• What you are asked to do
The entries below must be returned exactly as they stand.

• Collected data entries
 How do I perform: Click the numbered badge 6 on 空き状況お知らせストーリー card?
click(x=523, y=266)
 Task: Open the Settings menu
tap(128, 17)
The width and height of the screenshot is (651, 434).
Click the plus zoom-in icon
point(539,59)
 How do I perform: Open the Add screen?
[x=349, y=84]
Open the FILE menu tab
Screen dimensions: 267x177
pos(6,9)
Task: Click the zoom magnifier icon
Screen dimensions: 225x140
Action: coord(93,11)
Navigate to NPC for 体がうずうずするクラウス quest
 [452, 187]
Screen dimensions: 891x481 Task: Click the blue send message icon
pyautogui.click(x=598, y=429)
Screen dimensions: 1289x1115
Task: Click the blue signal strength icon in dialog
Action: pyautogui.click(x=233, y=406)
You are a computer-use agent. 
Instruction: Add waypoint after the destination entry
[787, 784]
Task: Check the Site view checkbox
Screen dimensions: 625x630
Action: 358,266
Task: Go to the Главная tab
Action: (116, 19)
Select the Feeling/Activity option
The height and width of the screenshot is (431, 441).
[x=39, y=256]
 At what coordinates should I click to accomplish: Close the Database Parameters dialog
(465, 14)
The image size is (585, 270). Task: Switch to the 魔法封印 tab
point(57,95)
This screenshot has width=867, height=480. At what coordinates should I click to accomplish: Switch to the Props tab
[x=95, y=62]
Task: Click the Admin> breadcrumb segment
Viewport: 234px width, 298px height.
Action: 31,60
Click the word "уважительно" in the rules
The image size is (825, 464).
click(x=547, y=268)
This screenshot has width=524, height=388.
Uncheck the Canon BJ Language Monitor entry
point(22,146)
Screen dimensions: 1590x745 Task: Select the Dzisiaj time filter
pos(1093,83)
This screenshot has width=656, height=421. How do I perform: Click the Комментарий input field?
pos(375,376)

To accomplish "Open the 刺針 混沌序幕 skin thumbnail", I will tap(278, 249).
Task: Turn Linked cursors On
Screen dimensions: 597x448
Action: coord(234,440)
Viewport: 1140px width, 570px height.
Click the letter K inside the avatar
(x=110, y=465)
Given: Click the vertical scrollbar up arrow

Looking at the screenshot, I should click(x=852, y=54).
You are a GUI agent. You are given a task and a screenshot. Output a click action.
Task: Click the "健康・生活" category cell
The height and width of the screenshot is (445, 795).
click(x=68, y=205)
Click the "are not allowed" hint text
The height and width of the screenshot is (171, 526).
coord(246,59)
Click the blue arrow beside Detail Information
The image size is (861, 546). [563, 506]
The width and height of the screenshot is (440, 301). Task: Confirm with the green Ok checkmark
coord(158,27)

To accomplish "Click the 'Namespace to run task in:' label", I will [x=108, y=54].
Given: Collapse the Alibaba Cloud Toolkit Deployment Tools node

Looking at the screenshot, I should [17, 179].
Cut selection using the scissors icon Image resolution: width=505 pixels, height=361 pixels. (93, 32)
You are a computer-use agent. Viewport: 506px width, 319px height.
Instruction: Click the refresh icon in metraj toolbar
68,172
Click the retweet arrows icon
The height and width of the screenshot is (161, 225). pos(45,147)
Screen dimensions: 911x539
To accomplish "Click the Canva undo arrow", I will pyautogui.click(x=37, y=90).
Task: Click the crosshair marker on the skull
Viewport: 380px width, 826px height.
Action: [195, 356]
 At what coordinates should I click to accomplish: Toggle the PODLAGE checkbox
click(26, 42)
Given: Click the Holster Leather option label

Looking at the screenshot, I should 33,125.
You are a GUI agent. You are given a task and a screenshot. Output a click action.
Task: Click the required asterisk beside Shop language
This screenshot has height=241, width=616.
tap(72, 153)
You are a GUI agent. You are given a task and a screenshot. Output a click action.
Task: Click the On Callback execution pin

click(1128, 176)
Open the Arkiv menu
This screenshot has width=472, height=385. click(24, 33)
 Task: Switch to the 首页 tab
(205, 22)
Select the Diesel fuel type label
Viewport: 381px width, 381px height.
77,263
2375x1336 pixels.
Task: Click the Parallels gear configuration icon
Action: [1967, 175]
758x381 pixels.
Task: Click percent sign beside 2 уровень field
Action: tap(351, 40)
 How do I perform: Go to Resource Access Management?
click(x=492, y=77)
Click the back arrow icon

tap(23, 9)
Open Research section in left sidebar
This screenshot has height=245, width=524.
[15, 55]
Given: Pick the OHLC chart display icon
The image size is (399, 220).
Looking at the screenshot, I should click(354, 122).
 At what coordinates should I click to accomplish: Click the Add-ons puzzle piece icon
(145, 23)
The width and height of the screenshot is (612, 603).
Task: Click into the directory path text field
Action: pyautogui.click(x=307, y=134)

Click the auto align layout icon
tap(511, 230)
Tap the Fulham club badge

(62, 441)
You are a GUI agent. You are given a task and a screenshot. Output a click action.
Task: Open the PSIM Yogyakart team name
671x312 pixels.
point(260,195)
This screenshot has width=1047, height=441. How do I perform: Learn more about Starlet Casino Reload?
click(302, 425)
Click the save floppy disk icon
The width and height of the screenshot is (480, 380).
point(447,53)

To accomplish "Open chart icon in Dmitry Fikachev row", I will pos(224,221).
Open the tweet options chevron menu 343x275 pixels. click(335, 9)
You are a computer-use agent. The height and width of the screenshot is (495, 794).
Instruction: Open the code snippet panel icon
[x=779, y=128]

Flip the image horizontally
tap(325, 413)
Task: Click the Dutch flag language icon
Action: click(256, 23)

• Written solution
 How do I perform: Click the numbered badge 6 on 空き状況お知らせストーリー card?
click(x=523, y=266)
 Task: Open the Settings menu
tap(128, 17)
The width and height of the screenshot is (651, 434).
Click the plus zoom-in icon
point(539,59)
 How do I perform: Open the Add screen?
[x=349, y=84]
Open the FILE menu tab
Screen dimensions: 267x177
pos(6,9)
Task: Click the zoom magnifier icon
Screen dimensions: 225x140
Action: coord(93,11)
Navigate to NPC for 体がうずうずするクラウス quest
 [452, 187]
Screen dimensions: 891x481 Task: Click the blue send message icon
pyautogui.click(x=598, y=429)
Screen dimensions: 1289x1115
Task: Click the blue signal strength icon in dialog
Action: pyautogui.click(x=233, y=406)
You are a computer-use agent. 
Instruction: Add waypoint after the destination entry
[787, 784]
Task: Check the Site view checkbox
Screen dimensions: 625x630
Action: 358,266
Task: Go to the Главная tab
Action: (116, 19)
Select the Feeling/Activity option
The height and width of the screenshot is (431, 441).
[x=39, y=256]
 At what coordinates should I click to accomplish: Close the Database Parameters dialog
(465, 14)
The image size is (585, 270). Task: Switch to the 魔法封印 tab
point(57,95)
This screenshot has width=867, height=480. At what coordinates should I click to accomplish: Switch to the Props tab
[x=95, y=62]
Task: Click the Admin> breadcrumb segment
Viewport: 234px width, 298px height.
Action: 31,60
Click the word "уважительно" in the rules
The image size is (825, 464).
click(x=547, y=268)
This screenshot has width=524, height=388.
Uncheck the Canon BJ Language Monitor entry
point(22,146)
Screen dimensions: 1590x745 Task: Select the Dzisiaj time filter
pos(1093,83)
This screenshot has width=656, height=421. How do I perform: Click the Комментарий input field?
pos(375,376)

To accomplish "Open the 刺針 混沌序幕 skin thumbnail", I will tap(278, 249).
Task: Turn Linked cursors On
Screen dimensions: 597x448
Action: coord(234,440)
Viewport: 1140px width, 570px height.
Click the letter K inside the avatar
(x=110, y=465)
Given: Click the vertical scrollbar up arrow

Looking at the screenshot, I should click(x=852, y=54).
You are a GUI agent. You are given a task and a screenshot. Output a click action.
Task: Click the "健康・生活" category cell
The height and width of the screenshot is (445, 795).
click(x=68, y=205)
Click the "are not allowed" hint text
The height and width of the screenshot is (171, 526).
coord(246,59)
Click the blue arrow beside Detail Information
The image size is (861, 546). [563, 506]
The width and height of the screenshot is (440, 301). Task: Confirm with the green Ok checkmark
coord(158,27)

To accomplish "Click the 'Namespace to run task in:' label", I will [x=108, y=54].
Given: Collapse the Alibaba Cloud Toolkit Deployment Tools node

Looking at the screenshot, I should [17, 179].
Cut selection using the scissors icon Image resolution: width=505 pixels, height=361 pixels. (93, 32)
You are a computer-use agent. Viewport: 506px width, 319px height.
Instruction: Click the refresh icon in metraj toolbar
68,172
Click the retweet arrows icon
The height and width of the screenshot is (161, 225). pos(45,147)
Screen dimensions: 911x539
To accomplish "Click the Canva undo arrow", I will pyautogui.click(x=37, y=90).
Task: Click the crosshair marker on the skull
Viewport: 380px width, 826px height.
Action: [195, 356]
 At what coordinates should I click to accomplish: Toggle the PODLAGE checkbox
click(26, 42)
Given: Click the Holster Leather option label

Looking at the screenshot, I should 33,125.
You are a GUI agent. You are given a task and a screenshot. Output a click action.
Task: Click the required asterisk beside Shop language
This screenshot has height=241, width=616.
tap(72, 153)
You are a GUI agent. You are given a task and a screenshot. Output a click action.
Task: Click the On Callback execution pin

click(1128, 176)
Open the Arkiv menu
This screenshot has width=472, height=385. click(24, 33)
 Task: Switch to the 首页 tab
(205, 22)
Select the Diesel fuel type label
Viewport: 381px width, 381px height.
77,263
2375x1336 pixels.
Task: Click the Parallels gear configuration icon
Action: [1967, 175]
758x381 pixels.
Task: Click percent sign beside 2 уровень field
Action: tap(351, 40)
 How do I perform: Go to Resource Access Management?
click(x=492, y=77)
Click the back arrow icon

tap(23, 9)
Open Research section in left sidebar
This screenshot has height=245, width=524.
[15, 55]
Given: Pick the OHLC chart display icon
The image size is (399, 220).
Looking at the screenshot, I should click(354, 122).
 At what coordinates should I click to accomplish: Click the Add-ons puzzle piece icon
(145, 23)
The width and height of the screenshot is (612, 603).
Task: Click into the directory path text field
Action: pyautogui.click(x=307, y=134)

Click the auto align layout icon
tap(511, 230)
Tap the Fulham club badge

(62, 441)
You are a GUI agent. You are given a task and a screenshot. Output a click action.
Task: Open the PSIM Yogyakart team name
671x312 pixels.
point(260,195)
This screenshot has width=1047, height=441. How do I perform: Learn more about Starlet Casino Reload?
click(302, 425)
Click the save floppy disk icon
The width and height of the screenshot is (480, 380).
point(447,53)

To accomplish "Open chart icon in Dmitry Fikachev row", I will pos(224,221).
Open the tweet options chevron menu 343x275 pixels. click(335, 9)
You are a computer-use agent. The height and width of the screenshot is (495, 794).
Instruction: Open the code snippet panel icon
[x=779, y=128]

Flip the image horizontally
tap(325, 413)
Task: Click the Dutch flag language icon
Action: click(256, 23)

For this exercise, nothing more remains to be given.